[EXERCISE GOAL]: Copy the whole listing verbatim.

[PROVIDED DATA]:
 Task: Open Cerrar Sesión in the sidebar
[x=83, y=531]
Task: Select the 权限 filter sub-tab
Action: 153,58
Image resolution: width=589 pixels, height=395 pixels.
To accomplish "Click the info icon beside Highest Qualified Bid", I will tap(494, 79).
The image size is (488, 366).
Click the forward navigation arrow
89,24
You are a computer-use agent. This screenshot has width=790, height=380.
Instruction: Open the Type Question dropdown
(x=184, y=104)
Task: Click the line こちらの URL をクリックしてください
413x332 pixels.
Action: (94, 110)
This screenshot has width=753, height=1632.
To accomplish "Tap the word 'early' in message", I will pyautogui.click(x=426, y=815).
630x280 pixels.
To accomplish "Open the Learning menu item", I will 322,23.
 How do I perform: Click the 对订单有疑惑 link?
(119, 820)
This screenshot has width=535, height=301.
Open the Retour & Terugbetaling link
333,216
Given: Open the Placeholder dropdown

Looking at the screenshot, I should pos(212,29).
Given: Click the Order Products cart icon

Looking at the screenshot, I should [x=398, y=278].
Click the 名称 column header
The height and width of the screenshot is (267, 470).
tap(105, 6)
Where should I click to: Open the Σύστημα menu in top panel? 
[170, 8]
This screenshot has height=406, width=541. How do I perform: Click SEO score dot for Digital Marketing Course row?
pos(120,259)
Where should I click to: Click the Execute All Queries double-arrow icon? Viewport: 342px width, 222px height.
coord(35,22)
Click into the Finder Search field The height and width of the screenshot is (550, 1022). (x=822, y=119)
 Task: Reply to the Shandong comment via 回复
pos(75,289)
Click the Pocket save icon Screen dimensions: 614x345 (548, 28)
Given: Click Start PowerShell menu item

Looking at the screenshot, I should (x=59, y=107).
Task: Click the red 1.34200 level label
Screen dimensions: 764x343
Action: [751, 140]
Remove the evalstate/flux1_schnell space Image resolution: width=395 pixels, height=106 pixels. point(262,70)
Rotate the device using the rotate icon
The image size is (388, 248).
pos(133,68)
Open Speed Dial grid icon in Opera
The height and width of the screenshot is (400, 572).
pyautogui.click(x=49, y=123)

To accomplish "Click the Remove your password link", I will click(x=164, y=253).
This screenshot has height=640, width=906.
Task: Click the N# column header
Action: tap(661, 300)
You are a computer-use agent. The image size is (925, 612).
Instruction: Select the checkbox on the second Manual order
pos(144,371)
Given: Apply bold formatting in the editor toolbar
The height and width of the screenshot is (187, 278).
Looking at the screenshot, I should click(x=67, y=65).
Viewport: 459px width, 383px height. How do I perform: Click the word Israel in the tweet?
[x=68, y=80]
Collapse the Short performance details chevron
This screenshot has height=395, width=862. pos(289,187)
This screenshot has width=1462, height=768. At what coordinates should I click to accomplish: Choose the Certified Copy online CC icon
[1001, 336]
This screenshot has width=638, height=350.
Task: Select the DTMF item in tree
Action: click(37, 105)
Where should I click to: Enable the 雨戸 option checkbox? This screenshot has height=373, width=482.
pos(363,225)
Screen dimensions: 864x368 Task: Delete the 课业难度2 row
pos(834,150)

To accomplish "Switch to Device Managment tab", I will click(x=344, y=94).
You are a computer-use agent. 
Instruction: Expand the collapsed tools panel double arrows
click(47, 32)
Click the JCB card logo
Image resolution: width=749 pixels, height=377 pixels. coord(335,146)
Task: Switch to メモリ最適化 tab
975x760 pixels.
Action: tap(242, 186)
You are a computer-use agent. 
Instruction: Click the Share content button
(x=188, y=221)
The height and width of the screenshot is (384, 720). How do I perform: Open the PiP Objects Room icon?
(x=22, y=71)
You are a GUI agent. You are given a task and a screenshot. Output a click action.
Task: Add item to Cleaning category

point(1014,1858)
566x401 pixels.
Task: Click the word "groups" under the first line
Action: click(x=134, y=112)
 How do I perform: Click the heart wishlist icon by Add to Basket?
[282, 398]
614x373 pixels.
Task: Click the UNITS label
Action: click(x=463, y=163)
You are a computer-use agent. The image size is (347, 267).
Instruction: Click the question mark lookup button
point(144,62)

[RESPONSE BOX]:
 Task: Open Cerrar Sesión in the sidebar
[x=83, y=531]
Task: Select the 权限 filter sub-tab
Action: 153,58
Image resolution: width=589 pixels, height=395 pixels.
To accomplish "Click the info icon beside Highest Qualified Bid", I will tap(494, 79).
The image size is (488, 366).
Click the forward navigation arrow
89,24
You are a computer-use agent. This screenshot has width=790, height=380.
Instruction: Open the Type Question dropdown
(x=184, y=104)
Task: Click the line こちらの URL をクリックしてください
413x332 pixels.
Action: (94, 110)
This screenshot has width=753, height=1632.
To accomplish "Tap the word 'early' in message", I will pyautogui.click(x=426, y=815).
630x280 pixels.
To accomplish "Open the Learning menu item", I will 322,23.
 How do I perform: Click the 对订单有疑惑 link?
(119, 820)
This screenshot has width=535, height=301.
Open the Retour & Terugbetaling link
333,216
Given: Open the Placeholder dropdown

Looking at the screenshot, I should pos(212,29).
Given: Click the Order Products cart icon

Looking at the screenshot, I should [x=398, y=278].
Click the 名称 column header
The height and width of the screenshot is (267, 470).
tap(105, 6)
Where should I click to: Open the Σύστημα menu in top panel? 
[170, 8]
This screenshot has height=406, width=541. How do I perform: Click SEO score dot for Digital Marketing Course row?
pos(120,259)
Where should I click to: Click the Execute All Queries double-arrow icon? Viewport: 342px width, 222px height.
coord(35,22)
Click into the Finder Search field The height and width of the screenshot is (550, 1022). (x=822, y=119)
 Task: Reply to the Shandong comment via 回复
pos(75,289)
Click the Pocket save icon Screen dimensions: 614x345 (548, 28)
Given: Click Start PowerShell menu item

Looking at the screenshot, I should (x=59, y=107).
Task: Click the red 1.34200 level label
Screen dimensions: 764x343
Action: [751, 140]
Remove the evalstate/flux1_schnell space Image resolution: width=395 pixels, height=106 pixels. point(262,70)
Rotate the device using the rotate icon
The image size is (388, 248).
pos(133,68)
Open Speed Dial grid icon in Opera
The height and width of the screenshot is (400, 572).
pyautogui.click(x=49, y=123)

To accomplish "Click the Remove your password link", I will click(x=164, y=253).
This screenshot has height=640, width=906.
Task: Click the N# column header
Action: tap(661, 300)
You are a computer-use agent. The image size is (925, 612).
Instruction: Select the checkbox on the second Manual order
pos(144,371)
Given: Apply bold formatting in the editor toolbar
The height and width of the screenshot is (187, 278).
Looking at the screenshot, I should click(x=67, y=65).
Viewport: 459px width, 383px height. How do I perform: Click the word Israel in the tweet?
[x=68, y=80]
Collapse the Short performance details chevron
This screenshot has height=395, width=862. pos(289,187)
This screenshot has width=1462, height=768. At what coordinates should I click to accomplish: Choose the Certified Copy online CC icon
[1001, 336]
This screenshot has width=638, height=350.
Task: Select the DTMF item in tree
Action: click(37, 105)
Where should I click to: Enable the 雨戸 option checkbox? This screenshot has height=373, width=482.
pos(363,225)
Screen dimensions: 864x368 Task: Delete the 课业难度2 row
pos(834,150)

To accomplish "Switch to Device Managment tab", I will click(x=344, y=94).
You are a computer-use agent. 
Instruction: Expand the collapsed tools panel double arrows
click(47, 32)
Click the JCB card logo
Image resolution: width=749 pixels, height=377 pixels. coord(335,146)
Task: Switch to メモリ最適化 tab
975x760 pixels.
Action: tap(242, 186)
You are a computer-use agent. 
Instruction: Click the Share content button
(x=188, y=221)
The height and width of the screenshot is (384, 720). How do I perform: Open the PiP Objects Room icon?
(x=22, y=71)
You are a GUI agent. You are given a task and a screenshot. Output a click action.
Task: Add item to Cleaning category

point(1014,1858)
566x401 pixels.
Task: Click the word "groups" under the first line
Action: click(x=134, y=112)
 How do I perform: Click the heart wishlist icon by Add to Basket?
[282, 398]
614x373 pixels.
Task: Click the UNITS label
Action: click(x=463, y=163)
You are a computer-use agent. The image size is (347, 267).
Instruction: Click the question mark lookup button
point(144,62)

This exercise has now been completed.